#### What this task involves:
If a record holds a picture, drop the picture and repeat everything else word for word.
Start of Block
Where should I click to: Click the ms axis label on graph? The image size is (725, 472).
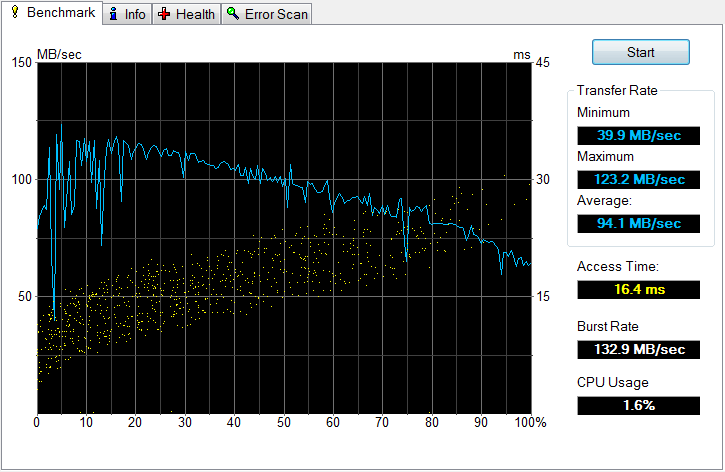click(521, 54)
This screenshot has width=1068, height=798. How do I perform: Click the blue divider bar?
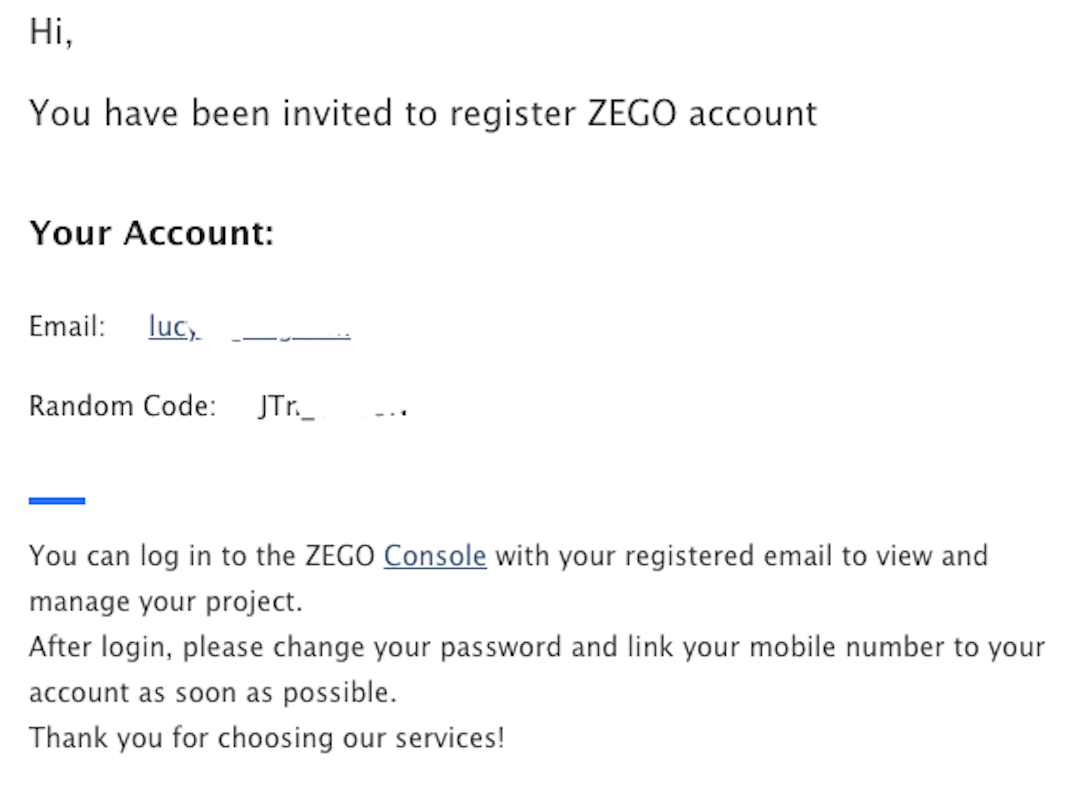tap(57, 500)
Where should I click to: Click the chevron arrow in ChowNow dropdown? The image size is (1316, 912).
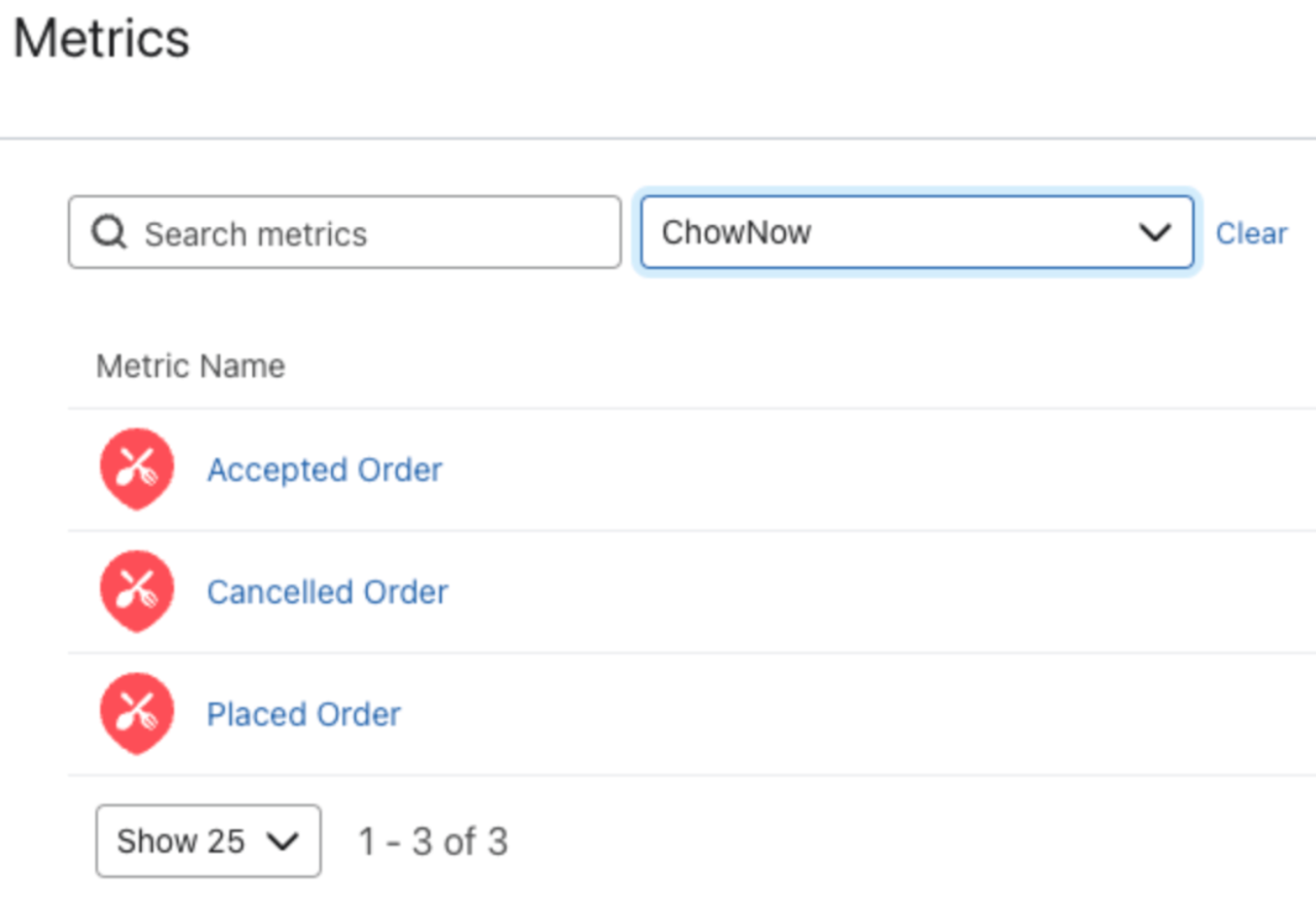(1154, 233)
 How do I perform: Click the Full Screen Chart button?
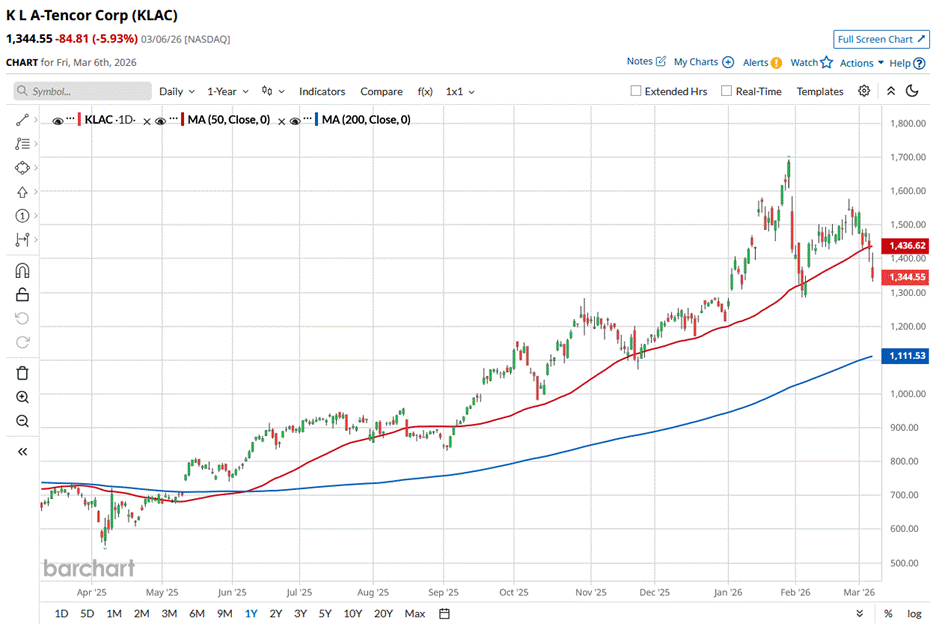point(880,39)
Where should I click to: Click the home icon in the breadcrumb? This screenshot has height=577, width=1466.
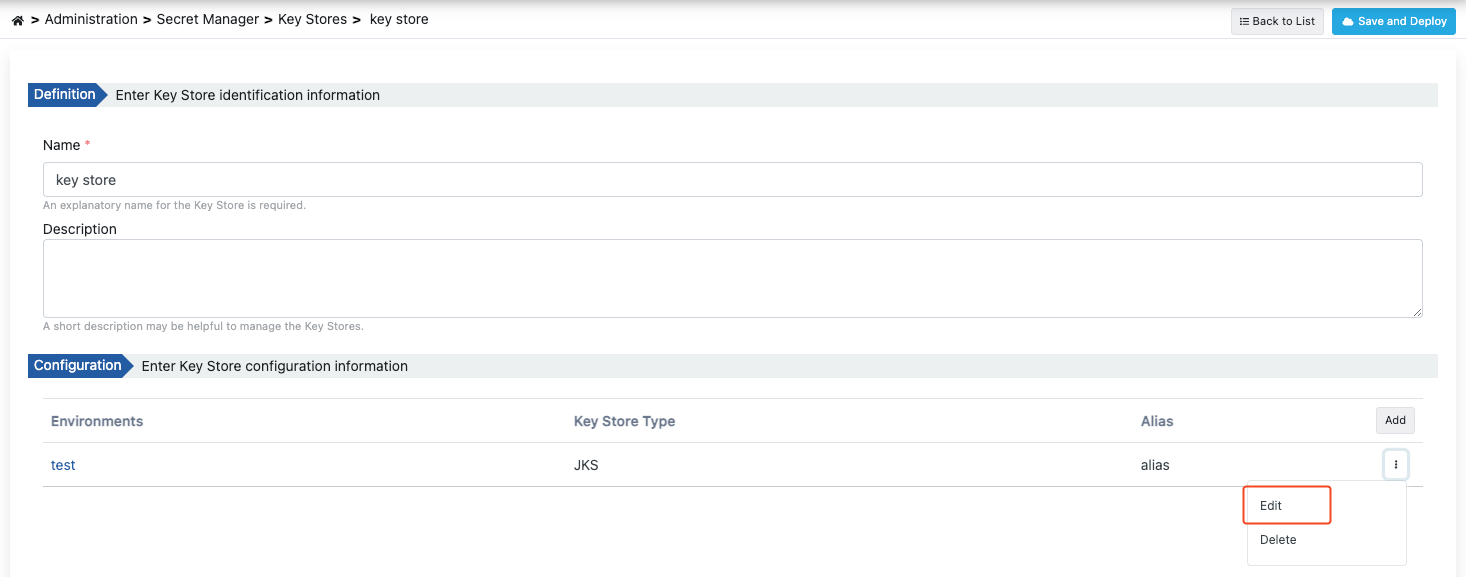(x=17, y=20)
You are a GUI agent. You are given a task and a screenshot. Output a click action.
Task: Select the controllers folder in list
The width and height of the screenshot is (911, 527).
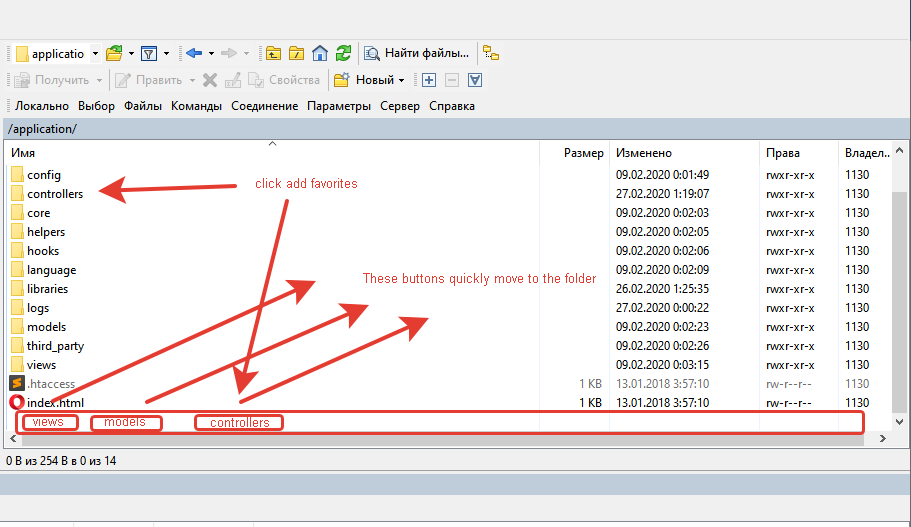click(55, 194)
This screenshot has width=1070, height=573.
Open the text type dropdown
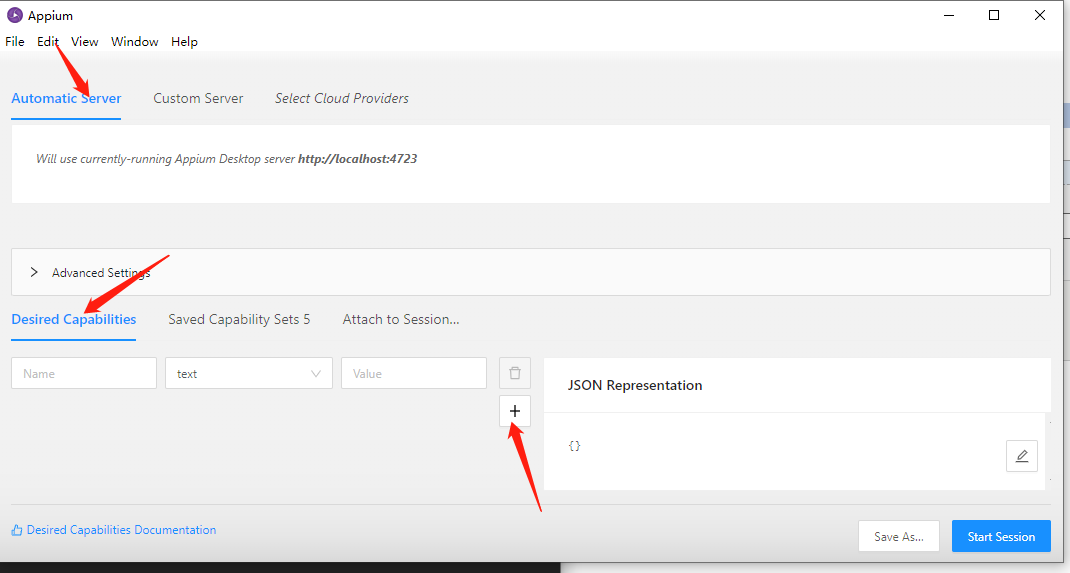[x=248, y=373]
End of Block
#### Reply:
Where should I click to: Click the ms axis label on graph? The image size is (725, 472).
click(521, 54)
This screenshot has width=1068, height=798. How do I perform: Click the blue divider bar?
tap(57, 500)
Where should I click to: Click the chevron arrow in ChowNow dropdown? The image size is (1316, 912).
(1154, 233)
 How do I perform: Click the Full Screen Chart button?
point(880,39)
Where should I click to: Click the home icon in the breadcrumb? This screenshot has height=577, width=1466.
(x=17, y=20)
You are a GUI agent. You are given a task and a screenshot. Output a click action.
Task: Select the controllers folder in list
The width and height of the screenshot is (911, 527).
click(55, 194)
This screenshot has width=1070, height=573.
Open the text type dropdown
[x=248, y=373]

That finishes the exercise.